1-5 lb (2.5 kg) boneless leg of lamb, trimmed and tied
1/4 cup (60 ml) olive oil
2 onions, finely chopped
2 cloves garlic, finely chopped
2 tablespoons (30 ml) tomato paste
1 tablespoon (15 ml) honey
1 teaspoon (5 ml) of harissa sauce
1/2 teaspoon crushed (2.5 ml) coriander seeds
1/2 teaspoon (2.5 ml) crushed mustard seeds
1/2 teaspoon (2.5 ml) crushed fennel seeds
1/2 teaspoon (2.5 ml) ground turmeric
1 1/2 cups (375 ml) chicken broth
1/2 cup (125 ml) red wine
1/2 cup (125 ml) dried black olives (optional)
Salt and pepper
Preparation
Preheat the grill, setting the burners to high.
Brush the lamb with half the oil. Season with salt and pepper. Place the lamb on the grill. Grill on all sides. Transfer to a baking dish or Dutch oven.
In a skillet, soften the onion and garlic in the remaining oil. Add the tomato paste, honey, harissa and spices. Season with salt and pepper. Cool.
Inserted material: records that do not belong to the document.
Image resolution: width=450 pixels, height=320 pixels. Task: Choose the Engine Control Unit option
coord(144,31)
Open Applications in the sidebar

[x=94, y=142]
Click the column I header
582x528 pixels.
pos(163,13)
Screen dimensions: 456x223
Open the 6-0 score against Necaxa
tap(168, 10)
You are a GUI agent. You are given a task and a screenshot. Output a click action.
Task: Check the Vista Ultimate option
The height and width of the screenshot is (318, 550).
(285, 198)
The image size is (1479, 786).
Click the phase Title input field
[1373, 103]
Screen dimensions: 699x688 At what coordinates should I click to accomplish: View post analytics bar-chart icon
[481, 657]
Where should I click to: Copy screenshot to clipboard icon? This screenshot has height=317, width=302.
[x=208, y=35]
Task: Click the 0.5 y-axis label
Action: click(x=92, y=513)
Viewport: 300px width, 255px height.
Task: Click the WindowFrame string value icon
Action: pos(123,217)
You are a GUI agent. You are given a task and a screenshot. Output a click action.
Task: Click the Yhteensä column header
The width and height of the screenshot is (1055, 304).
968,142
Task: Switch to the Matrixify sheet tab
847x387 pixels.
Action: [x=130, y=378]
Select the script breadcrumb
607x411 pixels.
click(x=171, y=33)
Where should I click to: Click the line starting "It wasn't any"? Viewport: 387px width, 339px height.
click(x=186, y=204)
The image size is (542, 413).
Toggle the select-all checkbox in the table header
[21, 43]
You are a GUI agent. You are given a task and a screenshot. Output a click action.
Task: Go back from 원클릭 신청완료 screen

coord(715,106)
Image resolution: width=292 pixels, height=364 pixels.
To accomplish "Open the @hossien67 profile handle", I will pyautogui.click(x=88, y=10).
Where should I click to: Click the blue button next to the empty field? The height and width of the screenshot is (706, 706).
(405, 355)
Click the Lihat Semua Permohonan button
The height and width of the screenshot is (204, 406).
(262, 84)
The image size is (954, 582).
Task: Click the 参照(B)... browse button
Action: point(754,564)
Coat the lamb with the spice mixture. Cover and refrigerate for 12 to 24 hours.
With the rack in the middle position, preheat the oven to 170 °C (325 °F).
Pour the broth and wine around the leg. Cover and bake for 3 hours. Remove the lid and turn the meat over. Continue cooking for about 30 minutes.
Serve with the Apple & Mint Couscous.